== Required task ==
Which lines in the items below contain the word "with"? Find each of them and copy it out.

[BEGIN Given data]

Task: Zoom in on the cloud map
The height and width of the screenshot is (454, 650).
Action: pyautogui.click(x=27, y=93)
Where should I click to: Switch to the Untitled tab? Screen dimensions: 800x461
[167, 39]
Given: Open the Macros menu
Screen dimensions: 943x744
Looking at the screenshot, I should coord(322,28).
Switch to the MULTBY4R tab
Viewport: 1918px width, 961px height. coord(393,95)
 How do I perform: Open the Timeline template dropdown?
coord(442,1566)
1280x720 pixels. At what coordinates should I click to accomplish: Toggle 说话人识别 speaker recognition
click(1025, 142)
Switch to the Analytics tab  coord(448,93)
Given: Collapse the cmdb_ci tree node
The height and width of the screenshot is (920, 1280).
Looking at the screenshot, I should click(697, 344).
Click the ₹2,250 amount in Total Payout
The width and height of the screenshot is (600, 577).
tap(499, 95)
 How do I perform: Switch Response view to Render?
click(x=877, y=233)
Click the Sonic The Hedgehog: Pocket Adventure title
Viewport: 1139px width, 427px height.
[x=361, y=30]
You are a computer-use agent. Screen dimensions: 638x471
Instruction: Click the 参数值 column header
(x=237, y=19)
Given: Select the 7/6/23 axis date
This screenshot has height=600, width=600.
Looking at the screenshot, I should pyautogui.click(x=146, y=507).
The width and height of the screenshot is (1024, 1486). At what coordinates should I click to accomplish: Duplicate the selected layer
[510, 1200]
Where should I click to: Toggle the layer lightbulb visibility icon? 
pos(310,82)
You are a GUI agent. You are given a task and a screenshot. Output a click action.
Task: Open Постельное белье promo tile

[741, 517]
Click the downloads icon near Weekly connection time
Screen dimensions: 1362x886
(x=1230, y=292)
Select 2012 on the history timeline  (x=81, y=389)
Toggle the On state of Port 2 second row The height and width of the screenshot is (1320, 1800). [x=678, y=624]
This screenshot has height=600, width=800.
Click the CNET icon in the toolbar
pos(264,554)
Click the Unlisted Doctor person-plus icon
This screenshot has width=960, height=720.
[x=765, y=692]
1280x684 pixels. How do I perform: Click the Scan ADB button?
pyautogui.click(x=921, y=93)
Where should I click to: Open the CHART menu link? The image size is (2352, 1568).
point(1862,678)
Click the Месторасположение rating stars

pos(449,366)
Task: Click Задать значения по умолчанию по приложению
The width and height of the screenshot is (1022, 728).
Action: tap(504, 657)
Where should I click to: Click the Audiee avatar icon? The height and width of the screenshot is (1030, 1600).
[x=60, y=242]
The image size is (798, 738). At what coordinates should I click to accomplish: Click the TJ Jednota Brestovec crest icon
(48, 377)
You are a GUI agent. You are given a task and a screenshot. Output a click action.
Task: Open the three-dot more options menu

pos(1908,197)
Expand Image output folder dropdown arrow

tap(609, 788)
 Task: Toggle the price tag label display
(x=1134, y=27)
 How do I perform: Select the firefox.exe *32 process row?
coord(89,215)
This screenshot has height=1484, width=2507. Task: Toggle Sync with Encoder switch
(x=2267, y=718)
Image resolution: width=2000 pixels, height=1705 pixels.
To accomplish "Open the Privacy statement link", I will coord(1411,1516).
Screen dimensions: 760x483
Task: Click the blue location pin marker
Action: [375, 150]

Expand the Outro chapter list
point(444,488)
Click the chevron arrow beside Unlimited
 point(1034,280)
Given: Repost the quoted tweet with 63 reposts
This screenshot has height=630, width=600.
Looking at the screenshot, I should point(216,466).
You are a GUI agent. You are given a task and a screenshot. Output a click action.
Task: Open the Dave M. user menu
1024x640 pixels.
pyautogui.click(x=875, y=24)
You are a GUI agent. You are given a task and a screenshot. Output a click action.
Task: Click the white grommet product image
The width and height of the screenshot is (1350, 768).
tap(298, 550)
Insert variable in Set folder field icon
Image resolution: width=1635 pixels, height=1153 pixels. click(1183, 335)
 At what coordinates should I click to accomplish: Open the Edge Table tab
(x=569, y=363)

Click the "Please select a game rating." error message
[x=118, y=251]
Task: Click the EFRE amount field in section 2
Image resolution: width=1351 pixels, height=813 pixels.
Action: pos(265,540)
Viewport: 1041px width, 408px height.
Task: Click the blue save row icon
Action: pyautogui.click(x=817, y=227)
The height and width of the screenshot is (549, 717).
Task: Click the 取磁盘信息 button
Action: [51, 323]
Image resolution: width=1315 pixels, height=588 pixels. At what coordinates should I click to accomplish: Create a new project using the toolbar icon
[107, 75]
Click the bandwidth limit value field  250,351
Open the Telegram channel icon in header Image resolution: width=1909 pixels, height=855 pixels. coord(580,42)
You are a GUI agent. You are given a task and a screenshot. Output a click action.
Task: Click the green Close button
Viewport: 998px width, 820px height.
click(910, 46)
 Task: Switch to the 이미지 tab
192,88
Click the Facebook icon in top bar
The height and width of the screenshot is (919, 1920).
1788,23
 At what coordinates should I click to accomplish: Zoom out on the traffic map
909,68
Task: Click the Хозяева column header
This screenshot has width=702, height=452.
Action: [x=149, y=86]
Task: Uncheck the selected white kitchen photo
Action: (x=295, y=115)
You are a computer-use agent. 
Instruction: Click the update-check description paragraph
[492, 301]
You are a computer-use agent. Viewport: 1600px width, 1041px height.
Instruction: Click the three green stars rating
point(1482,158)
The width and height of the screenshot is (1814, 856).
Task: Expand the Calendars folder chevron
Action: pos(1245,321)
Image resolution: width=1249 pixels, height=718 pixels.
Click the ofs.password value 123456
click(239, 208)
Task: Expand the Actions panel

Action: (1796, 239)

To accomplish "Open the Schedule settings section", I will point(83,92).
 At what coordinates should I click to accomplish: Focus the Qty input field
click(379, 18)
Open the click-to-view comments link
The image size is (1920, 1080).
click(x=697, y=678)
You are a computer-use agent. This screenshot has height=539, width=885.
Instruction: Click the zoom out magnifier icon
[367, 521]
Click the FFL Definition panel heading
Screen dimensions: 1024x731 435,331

[END Given data]

== Task solution ==
This screenshot has height=1484, width=2507. Task: Toggle Sync with Encoder switch
Given: Repost the quoted tweet with 63 reposts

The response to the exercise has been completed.